Unlike conventional banking, stablecoins allow individuals to access secure and efficient financial systems using only a mobile phone or internet connection. This accessibility fosters broader economic participation, reduces inequality, and empowers communities.
“At Yellow Card, we are focused on providing financial infrastructure for those who need it most,” Ms. Darko added, emphasizing the company’s customer-centric approach.
She pointed out that financial inclusion isn’t just about technology but about understanding and addressing the unique challenges faced by individuals without access to traditional banking.
Stablecoins’ role in financial inclusion could prove transformative for rural and low-income communities, where access to financial services remains limited. By bridging this gap, these digital currencies not only provide practical financial tools but also promote economic growth and resilience in underserved areas.
Lower Transaction Costs
Ghana, like many African countries, faces some of the highest remittance costs globally. Traditional banking systems impose steep fees on services such as international transfers, currency exchange, and even local transactions. Stablecoins and blockchain technologies help reduce these costs by cutting out intermediaries and enabling near-instantaneous peer-to-peer transfers.
“Stablecoins lower these costs, particularly for cross-border payments,” Ms. Darko explained. “This affordability enhances accessibility and facilitates economic activities.”
She pointed to YellowPay, a platform that allows users to purchase stablecoins like USDT and USDC for sending money across borders at reduced costs. “YellowPay has gained traction in 20 African countries, providing a cost-effective alternative for remittances,” she added.
Hedging Against Inflation
Inflation hedging is vital in economies facing currency devaluation or hyperinflation. Stablecoins, pegged to stable currencies like the US dollar or commodities such as gold, offer individuals and businesses a way to preserve wealth and maintain financial stability.
In Ghana, with inflation at 22.1 percent and the cedi depreciating near GH¢17 to US$1, stablecoins provide a solution for safeguarding value. “Since returning to Ghana, I’ve seen the cedi’s value decline,” Ms. Darko said. “Stablecoins help users retain their money’s value by converting it into a stable digital asset pegged to currencies like the US dollar.”
Complementing Ghana’s Digital Currency Initiatives
Ms. Darko discussed how stablecoins complement the Bank of Ghana’s central bank digital currency (CBDC) initiative, clarifying that Yellow Card isn’t competing with the central bank but rather supporting its goals.
“We are agnostic toward specific stablecoins and not taking business away from local currencies,” she said.

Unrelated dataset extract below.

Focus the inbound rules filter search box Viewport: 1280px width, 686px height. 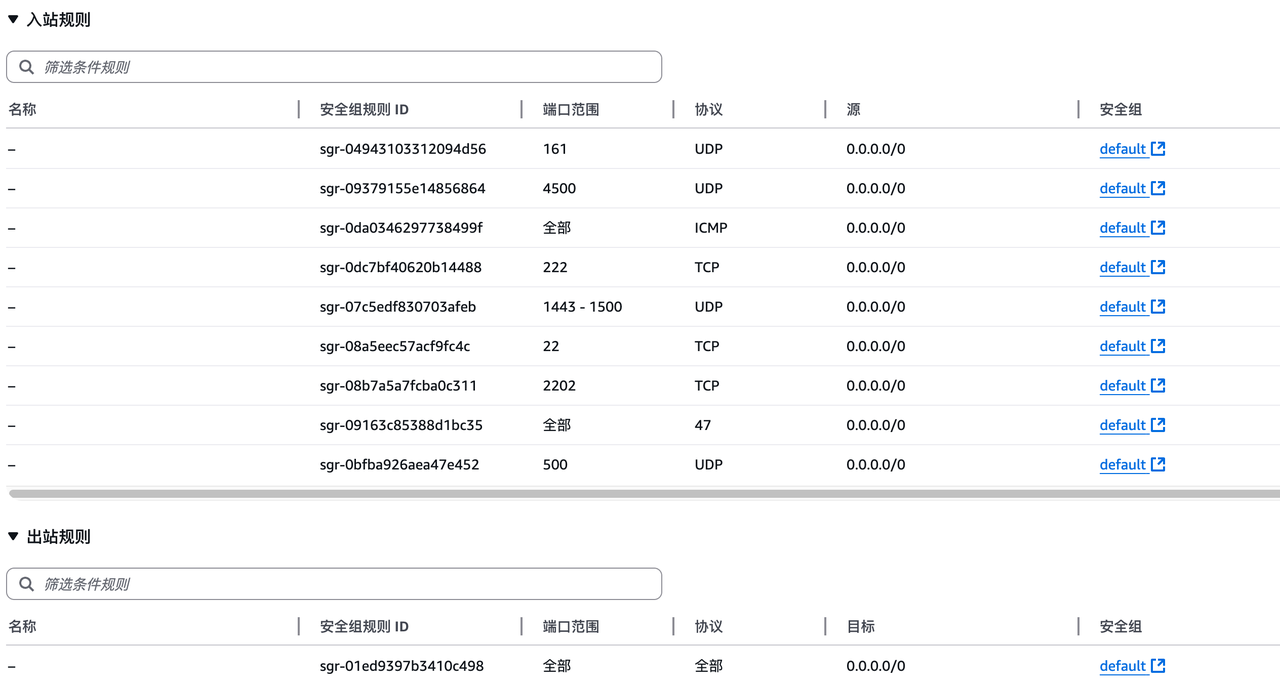[340, 67]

She explained that both stablecoins and the e-cedi aim to enhance financial inclusion, improve efficiency, and promote a cashless economy.
“Stablecoins provide a bridge, complementing the central bank’s goals and helping users experience the benefits of digital currencies,” Ms. Darko added.
Building Trust with Regulators
Ms. Darko highlighted Yellow Card’s proactive approach to working with regulators across Africa. In Ghana, this collaboration has included engaging with the Bank of Ghana to align their operations with local policies.
“When the Bank of Ghana released its draft digital assets guidelines in August, I was incredibly excited,” she said, noting the opportunity for more conversations around the benefits of stablecoins, and that Yellow Card was pleased to submit a detailed set of comments and observations on the draft guidelines to the Bank of Ghana.
Yellow Card’s operations extend beyond Ghana to 19 other countries on the continent. Yellow Card is registered with Ghana’s Financial Intelligence Centre, and the company holds VASP licenses and/or AML registrations in Nigeria, South Africa, Botswana, Zambia, Uganda and Tanzania, as well as the EU and the United States.
She explained that their priority is to create a safe environment for customers while ensuring compliance with local regulations.